But Donald Trump has not asked for a commitment from Australia on joining potential military action against Tehran.
“It certainly wasn’t sought … at this stage I think those issues are a bit premature,” Prime Minister Scott Morrison told the ABC on Friday after meeting the US president at the G20 Summit in Japan overnight.
“We would deal with any request from an ally such as the United States seriously and on its merits.”
The U.S. is urging Australia to toughen its stance on Iran and play a key role in a new “global coalition” against the regime.
As heightened tensions between the US and Iran threaten to spill into a full-blown conflict, U.S. Secretary of State Mike Pompeo has called on Canberra to partner with the Trump administration to boost pressure on Tehran.
“I think Australia is an important player here,” Pompeo told The Australian.
“I think they carry a lot of weight in the sense that they, like many nations, suffer from the fact the world’s largest state sponsor of terror continues down the path of building its missile program in a way that threatens not only the Middle East but the entire world.”

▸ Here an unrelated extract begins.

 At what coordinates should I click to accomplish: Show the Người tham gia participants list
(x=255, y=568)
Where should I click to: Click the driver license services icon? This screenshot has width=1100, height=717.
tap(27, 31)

Trade Minister Simon Birmingham says Australia continually reviews and updates its sanctions.
It believes its Iran sanctions are up to scratch but is keeping an eye on what the U.S. does next.
“Our belief is that to date the economic sanctions we’ve put in place are fit for purpose,” he told ABC Radio National on Friday.
“But we’re looking closely at what additional steps the United States is taking and whether that mandates or warrants any change in the economic sanctions that we already have in place.”